Metal truss bridges are an important part of Pennsylvania’s engineering and technological history and stand as a legacy to the state’s iron and steel industry.
However, the loss of over half of the historic metal truss bridges in Pennsylvania since the 2001 Statewide Historic Bridge Inventory spurred the need to reevaluate the National Register eligibility of the remaining population.
In 2016-2018, a committee composed of staff from both the Pennsylvania Department of Transportation (PennDOT) and the PA State Historic Preservation Office (SHPO) was formed to lead the revaluation. As part of the effort, inconsistencies in the 2001 application of National Register Criterion C were identified and addressed. More current scholarship, including a point system for evaluating eligibility, was also introduced.
The previous Statewide Historic Bridge Inventory presented inconsistencies in National Register eligibility evaluations. The evaluations included varying levels of detail regarding the important character defining features. For example, features and characteristics of early bridges such as unique floorbeam hangers or the work or a prominent builder, were called out, while later bridges were simply described as “traditionally composed” or a “late example”.
In addition, for those bridge types and designs considered “common in the county and region,” only the most complete examples were considered significant. In consideration of the dwindling population of metal truss bridges, only a few early or complete examples still remain in 2018. Finally, those bridges already considered National Register eligible as contributing resources to historic districts, were not assessed for individual eligibility under Criterion C for engineering significance in the 2001 survey.
In an effort to objectively look at the remaining population of metal truss bridges, a point system was developed to provide a consistence application of the National Register Criteria for evaluation than what had been used in the past.
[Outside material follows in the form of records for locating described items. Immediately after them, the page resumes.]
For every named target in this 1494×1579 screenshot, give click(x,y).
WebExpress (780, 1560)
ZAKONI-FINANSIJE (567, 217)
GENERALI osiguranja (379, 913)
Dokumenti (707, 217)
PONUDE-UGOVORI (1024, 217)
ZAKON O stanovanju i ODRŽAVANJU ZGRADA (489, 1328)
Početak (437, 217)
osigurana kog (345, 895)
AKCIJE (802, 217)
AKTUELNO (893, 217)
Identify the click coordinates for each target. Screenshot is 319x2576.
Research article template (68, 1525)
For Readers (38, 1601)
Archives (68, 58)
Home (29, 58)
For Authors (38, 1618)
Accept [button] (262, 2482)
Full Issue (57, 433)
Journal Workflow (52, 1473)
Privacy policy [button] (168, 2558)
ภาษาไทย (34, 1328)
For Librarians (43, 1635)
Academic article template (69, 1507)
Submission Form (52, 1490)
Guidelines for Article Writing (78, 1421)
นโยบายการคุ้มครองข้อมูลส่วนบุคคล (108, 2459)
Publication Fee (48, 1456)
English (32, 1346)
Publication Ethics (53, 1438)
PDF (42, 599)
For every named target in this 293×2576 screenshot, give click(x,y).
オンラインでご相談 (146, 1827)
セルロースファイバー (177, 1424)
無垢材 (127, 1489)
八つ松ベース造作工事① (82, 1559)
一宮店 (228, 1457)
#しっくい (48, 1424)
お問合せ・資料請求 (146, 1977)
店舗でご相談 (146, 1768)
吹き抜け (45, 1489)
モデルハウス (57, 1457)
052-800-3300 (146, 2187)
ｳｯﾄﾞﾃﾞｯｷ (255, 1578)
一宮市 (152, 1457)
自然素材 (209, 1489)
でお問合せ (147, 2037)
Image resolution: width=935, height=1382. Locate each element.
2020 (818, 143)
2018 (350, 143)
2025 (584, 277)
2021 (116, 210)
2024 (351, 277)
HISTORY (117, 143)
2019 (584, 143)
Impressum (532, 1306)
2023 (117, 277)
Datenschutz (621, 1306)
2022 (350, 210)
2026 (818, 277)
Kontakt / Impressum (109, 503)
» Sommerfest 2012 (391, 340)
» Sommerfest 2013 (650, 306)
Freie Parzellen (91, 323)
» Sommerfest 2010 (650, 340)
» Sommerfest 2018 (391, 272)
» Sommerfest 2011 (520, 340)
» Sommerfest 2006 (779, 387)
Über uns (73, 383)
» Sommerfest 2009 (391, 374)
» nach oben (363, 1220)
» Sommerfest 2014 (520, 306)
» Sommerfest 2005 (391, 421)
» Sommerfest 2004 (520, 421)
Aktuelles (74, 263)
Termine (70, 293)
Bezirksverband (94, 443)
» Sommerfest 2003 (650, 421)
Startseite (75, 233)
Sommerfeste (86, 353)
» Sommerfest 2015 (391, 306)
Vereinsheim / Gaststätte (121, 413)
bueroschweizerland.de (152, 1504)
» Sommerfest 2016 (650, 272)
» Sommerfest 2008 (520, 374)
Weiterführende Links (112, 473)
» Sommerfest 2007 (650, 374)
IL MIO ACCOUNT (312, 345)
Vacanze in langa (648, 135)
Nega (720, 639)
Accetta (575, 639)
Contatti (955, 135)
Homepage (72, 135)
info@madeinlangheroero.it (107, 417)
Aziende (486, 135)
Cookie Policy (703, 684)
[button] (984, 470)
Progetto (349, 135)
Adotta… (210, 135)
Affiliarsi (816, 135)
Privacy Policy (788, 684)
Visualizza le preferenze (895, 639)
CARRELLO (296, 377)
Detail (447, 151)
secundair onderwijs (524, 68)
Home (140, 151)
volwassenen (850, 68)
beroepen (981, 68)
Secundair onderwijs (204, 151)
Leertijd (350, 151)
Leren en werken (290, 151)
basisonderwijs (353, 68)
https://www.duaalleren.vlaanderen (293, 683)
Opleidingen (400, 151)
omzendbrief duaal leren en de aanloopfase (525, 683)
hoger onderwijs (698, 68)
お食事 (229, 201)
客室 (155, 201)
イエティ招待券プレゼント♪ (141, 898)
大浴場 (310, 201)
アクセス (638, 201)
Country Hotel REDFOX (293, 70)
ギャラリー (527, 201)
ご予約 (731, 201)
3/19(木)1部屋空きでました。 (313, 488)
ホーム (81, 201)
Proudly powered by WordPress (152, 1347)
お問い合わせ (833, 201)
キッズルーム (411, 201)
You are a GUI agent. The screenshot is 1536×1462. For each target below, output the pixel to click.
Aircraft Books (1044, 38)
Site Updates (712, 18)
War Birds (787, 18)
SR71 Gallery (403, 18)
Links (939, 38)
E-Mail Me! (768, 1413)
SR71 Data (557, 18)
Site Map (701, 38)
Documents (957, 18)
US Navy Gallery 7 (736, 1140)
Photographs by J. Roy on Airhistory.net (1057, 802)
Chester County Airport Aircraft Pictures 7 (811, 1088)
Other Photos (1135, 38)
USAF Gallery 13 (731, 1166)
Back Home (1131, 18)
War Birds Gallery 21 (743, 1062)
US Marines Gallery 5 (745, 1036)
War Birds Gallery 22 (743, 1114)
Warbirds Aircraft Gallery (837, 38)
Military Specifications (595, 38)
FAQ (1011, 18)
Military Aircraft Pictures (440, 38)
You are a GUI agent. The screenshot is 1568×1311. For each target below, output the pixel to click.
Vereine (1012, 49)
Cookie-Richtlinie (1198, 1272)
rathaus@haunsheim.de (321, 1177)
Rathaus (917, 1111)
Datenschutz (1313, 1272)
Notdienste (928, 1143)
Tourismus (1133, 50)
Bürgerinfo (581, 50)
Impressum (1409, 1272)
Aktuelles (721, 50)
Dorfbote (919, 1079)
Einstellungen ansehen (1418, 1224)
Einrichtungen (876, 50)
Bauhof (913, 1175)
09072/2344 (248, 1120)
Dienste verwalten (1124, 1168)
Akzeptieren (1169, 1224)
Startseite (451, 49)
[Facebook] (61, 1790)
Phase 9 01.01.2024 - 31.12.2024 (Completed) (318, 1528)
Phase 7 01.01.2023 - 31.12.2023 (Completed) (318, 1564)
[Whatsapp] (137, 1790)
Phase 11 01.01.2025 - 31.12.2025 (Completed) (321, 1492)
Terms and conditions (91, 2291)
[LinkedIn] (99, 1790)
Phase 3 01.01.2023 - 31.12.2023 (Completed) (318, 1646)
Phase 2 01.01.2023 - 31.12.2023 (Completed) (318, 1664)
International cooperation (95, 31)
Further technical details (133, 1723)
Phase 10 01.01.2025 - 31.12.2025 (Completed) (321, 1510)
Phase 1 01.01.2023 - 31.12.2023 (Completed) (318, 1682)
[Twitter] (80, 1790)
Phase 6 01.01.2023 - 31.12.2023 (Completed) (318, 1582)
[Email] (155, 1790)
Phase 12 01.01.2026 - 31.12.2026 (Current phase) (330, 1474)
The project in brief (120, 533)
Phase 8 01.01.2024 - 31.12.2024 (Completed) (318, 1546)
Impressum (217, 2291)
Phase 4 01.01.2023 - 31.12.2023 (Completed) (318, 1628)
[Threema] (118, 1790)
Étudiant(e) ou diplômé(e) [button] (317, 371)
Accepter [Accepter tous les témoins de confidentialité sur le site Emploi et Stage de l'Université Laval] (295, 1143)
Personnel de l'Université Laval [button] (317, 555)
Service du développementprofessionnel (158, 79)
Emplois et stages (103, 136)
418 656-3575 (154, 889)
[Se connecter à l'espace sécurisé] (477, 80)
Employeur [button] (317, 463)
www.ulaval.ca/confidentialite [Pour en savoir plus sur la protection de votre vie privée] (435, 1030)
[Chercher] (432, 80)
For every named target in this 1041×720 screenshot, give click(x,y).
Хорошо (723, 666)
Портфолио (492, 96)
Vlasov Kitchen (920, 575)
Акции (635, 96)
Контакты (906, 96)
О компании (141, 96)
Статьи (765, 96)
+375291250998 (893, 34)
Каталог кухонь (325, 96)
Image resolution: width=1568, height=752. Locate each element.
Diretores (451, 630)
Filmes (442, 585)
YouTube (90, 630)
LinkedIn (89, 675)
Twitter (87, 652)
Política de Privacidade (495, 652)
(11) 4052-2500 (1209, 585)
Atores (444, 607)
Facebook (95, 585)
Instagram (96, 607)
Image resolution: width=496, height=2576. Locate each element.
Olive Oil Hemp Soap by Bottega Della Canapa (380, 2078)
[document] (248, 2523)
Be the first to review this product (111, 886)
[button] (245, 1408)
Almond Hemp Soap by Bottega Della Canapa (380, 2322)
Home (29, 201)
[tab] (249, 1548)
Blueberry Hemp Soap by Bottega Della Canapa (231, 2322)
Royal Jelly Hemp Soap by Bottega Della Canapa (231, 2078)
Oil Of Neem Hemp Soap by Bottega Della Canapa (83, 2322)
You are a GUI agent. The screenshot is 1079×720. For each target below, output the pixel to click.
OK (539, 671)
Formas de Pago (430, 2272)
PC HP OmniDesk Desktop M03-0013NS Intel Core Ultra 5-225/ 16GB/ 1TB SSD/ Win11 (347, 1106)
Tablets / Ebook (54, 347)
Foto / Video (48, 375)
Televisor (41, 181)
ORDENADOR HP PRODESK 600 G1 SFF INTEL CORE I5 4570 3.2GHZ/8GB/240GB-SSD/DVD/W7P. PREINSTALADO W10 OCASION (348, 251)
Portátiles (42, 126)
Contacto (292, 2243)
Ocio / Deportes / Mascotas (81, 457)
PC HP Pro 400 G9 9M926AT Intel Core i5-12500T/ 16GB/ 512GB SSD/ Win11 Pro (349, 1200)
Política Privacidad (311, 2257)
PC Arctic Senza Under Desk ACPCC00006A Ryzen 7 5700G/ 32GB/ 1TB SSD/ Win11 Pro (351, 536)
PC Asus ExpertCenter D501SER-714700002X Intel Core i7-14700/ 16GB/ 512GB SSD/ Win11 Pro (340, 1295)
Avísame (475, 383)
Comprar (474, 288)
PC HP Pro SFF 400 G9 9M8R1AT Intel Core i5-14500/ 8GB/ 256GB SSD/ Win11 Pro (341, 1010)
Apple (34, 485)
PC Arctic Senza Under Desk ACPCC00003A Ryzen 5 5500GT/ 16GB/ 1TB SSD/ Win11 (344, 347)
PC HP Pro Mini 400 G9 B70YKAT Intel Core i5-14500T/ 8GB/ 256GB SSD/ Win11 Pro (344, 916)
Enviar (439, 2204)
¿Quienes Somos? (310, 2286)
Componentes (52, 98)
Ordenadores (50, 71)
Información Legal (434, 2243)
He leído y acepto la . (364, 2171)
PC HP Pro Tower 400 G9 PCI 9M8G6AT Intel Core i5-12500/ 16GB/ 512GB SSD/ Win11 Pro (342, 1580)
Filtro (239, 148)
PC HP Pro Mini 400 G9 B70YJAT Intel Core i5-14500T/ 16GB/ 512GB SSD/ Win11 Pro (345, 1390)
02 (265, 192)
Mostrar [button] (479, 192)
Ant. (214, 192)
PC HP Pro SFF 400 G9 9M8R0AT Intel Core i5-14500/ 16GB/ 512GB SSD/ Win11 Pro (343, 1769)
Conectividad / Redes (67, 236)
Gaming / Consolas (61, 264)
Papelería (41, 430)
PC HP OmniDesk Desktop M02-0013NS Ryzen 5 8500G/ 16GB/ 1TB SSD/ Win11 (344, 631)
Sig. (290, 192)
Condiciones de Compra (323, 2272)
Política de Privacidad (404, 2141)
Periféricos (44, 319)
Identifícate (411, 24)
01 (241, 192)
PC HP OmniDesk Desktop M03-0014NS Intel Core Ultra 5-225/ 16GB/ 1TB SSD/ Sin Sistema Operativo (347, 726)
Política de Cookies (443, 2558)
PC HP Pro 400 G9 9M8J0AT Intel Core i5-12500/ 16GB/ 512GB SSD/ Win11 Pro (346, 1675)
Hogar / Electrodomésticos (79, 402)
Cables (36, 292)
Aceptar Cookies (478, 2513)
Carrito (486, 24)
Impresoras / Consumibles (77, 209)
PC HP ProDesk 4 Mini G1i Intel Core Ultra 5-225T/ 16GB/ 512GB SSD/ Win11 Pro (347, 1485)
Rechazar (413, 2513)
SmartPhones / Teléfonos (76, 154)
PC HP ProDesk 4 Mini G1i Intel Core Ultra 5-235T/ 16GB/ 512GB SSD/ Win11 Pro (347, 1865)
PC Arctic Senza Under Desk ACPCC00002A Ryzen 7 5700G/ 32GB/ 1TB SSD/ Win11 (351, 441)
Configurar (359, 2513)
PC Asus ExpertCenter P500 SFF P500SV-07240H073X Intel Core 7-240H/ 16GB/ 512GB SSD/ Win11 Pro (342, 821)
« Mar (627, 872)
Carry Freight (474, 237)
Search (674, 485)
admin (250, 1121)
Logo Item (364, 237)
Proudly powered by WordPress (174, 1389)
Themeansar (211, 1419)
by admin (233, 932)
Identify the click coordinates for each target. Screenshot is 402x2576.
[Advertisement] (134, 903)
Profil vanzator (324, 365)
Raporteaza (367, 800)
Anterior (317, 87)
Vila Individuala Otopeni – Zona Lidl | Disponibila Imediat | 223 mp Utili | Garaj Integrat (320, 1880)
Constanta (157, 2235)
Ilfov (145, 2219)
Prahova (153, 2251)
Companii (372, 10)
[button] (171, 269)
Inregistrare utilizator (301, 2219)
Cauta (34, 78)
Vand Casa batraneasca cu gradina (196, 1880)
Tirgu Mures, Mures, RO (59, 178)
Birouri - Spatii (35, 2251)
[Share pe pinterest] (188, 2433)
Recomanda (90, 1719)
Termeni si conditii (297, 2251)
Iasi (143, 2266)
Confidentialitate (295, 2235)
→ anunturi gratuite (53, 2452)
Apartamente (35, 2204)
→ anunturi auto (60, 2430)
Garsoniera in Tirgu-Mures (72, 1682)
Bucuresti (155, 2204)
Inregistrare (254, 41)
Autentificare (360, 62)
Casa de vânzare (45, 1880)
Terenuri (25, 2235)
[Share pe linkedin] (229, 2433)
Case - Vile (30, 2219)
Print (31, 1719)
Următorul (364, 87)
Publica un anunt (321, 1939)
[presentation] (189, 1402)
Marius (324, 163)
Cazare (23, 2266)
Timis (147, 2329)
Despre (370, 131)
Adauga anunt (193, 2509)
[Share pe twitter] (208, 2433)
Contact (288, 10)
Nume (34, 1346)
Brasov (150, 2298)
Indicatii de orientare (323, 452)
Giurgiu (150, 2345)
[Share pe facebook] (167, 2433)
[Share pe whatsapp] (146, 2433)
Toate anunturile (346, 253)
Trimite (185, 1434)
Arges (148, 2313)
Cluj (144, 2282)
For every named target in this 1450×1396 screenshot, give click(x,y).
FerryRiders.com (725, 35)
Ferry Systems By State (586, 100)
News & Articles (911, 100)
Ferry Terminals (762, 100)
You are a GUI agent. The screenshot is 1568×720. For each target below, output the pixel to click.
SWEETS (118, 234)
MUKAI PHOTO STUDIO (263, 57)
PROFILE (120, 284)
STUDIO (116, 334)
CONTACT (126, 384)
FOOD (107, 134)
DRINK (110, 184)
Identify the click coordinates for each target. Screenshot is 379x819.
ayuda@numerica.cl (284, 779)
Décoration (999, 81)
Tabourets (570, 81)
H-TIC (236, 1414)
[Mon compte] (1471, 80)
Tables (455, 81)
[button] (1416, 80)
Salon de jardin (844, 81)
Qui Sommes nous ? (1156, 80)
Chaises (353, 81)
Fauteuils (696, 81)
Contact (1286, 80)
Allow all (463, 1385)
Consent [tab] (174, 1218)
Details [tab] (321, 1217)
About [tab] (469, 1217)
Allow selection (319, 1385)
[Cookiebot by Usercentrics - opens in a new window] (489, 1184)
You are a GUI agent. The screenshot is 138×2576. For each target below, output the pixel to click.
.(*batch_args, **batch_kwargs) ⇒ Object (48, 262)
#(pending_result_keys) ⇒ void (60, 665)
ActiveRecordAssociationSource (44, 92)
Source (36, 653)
The point system awards points to all bridges with distinctive characteristics, special features, or innovations, as well as early and rare bridges. The system subtracts points for loss of distinctive characteristics or lack of integrity of materials, design or workmanship. Those bridges that maintain a minimum threshold of points are considered eligible for the National Register.
An important feature of the point system is that a bridge can be reevaluated at any time if new information should become available.
Staff applied the point system to all metal truss bridges in PennDOT’s Bridge Management System, including those previously determined eligible. Using the points system, 12 of the previously eligible bridges were unable to meet the minimum threshold of points and are not eligible, while 51 previously not eligible bridges are determined eligible.
The methodology for the reevaluation of the metal truss bridges, including a complete breakdown of the point system and a list of the eligible metal truss bridges, can be found on PennDOT’s website. The point system provides a consistent and replicable approach to determining the eligibility of a bridge, regardless of its type, design, materials, feature, or age and it can be applied to other bridge types and designs.